* **Text segment**
[start]
Facebook Audience Network
By Jed Hallam & James Chandler, Mindshare
Introduction
Later this week, at its annual F8 conference, Facebook is expected to launch Facebook Audience Network (FAN). Facebook Audience Network is a way for the platform to massively extend its advertising inventory, specifically beyond just the Facebook platform. FAN is further proof that Facebook is expanding its reach into a portfolio of directly owned, or aggregated, mobile destinations, to become the world’s most powerful mobile media network.
Details& Implications
Advertisers will be able to buy advertising across a number of new mobile media platforms, using two different types of ad format. A standard drop-down mobile banner, that layers Facebook audience data into the targeting system, and a custom-built unit that is completely tailored to the environment that it’s placed in, and is likely to use a lot more of the contextual data that Facebook holds, such as location data, and interest-based data.
[end]
* **Data segment**
[start]
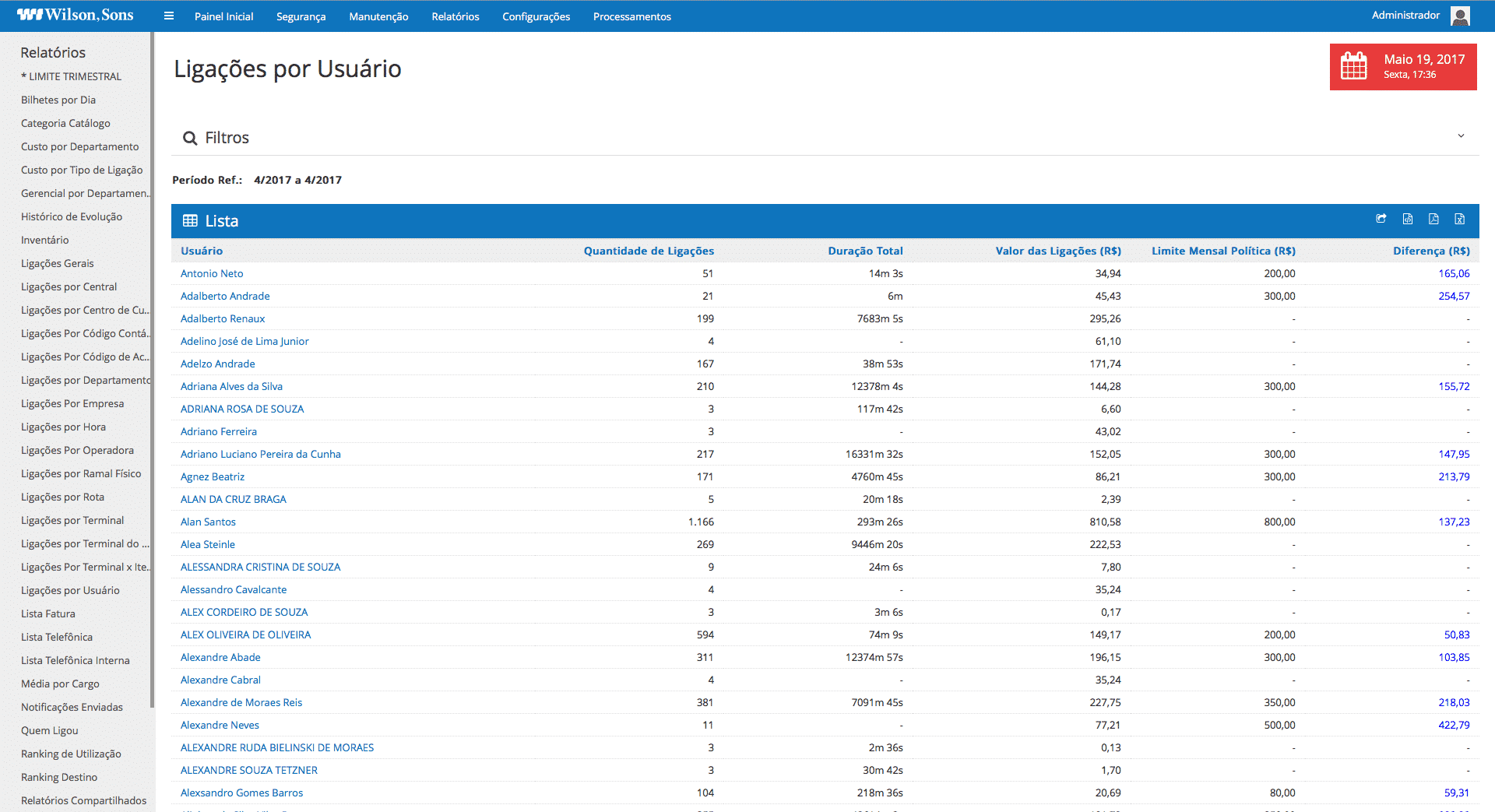Image resolution: width=1495 pixels, height=812 pixels.
Task: Export the list to Excel
Action: click(1460, 219)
[end]
* **Prompt 1**
Echo the Facebook Audience Network text word for word, starting with "Details& Implications" and going on through "and interest-based data.".
* **Prompt 2**
Proceed with the text on Facebook Audience Network from the point where it stops.

* **Exercise response 1**
Details& Implications
Advertisers will be able to buy advertising across a number of new mobile media platforms, using two different types of ad format. A standard drop-down mobile banner, that layers Facebook audience data into the targeting system, and a custom-built unit that is completely tailored to the environment that it’s placed in, and is likely to use a lot more of the contextual data that Facebook holds, such as location data, and interest-based data.

* **Exercise response 2**
Facebook has been experimenting for the last two years with the drop-down mobile banner. The custom-built unit represents a big step towards owning a lot more advertising across the Internet. A key audience is performance marketing focused clients, including app developers who already rely on Facebook and its successful App Install mobile advertising. FAN also marks an expansion of Facebook’s ad exchange, FBX, as it will allow advertisers to buy media from Facebook through its existing advertising platform.
However, Facebook is also chasing brand budgets. If you combine this latest announcement with the fact that the right-hand side advertising (which is usually used for performance purposes) is going to be expanded and given a more ‘newsfeed’ feel, you can see that Facebook is repositioning itself away from being primarily focused on performance advertising (where it competes directly with Google), and putting much more focus on brand-led advertising. With the majority of mobile advertising currently used to drive app installs and direct response-style briefs, this would massively open up the market for both Facebook and advertisers – and complete its transition to competing directly with television advertising.
Key to all of this is Facebook continuing to develop its suite of measurement tools. Over the last eighteen months it has become a lot more focused on demonstrating the ROI of its own advertising, but this will need to be accelerated and scaled up as it ventures more and more outside of the platform itself.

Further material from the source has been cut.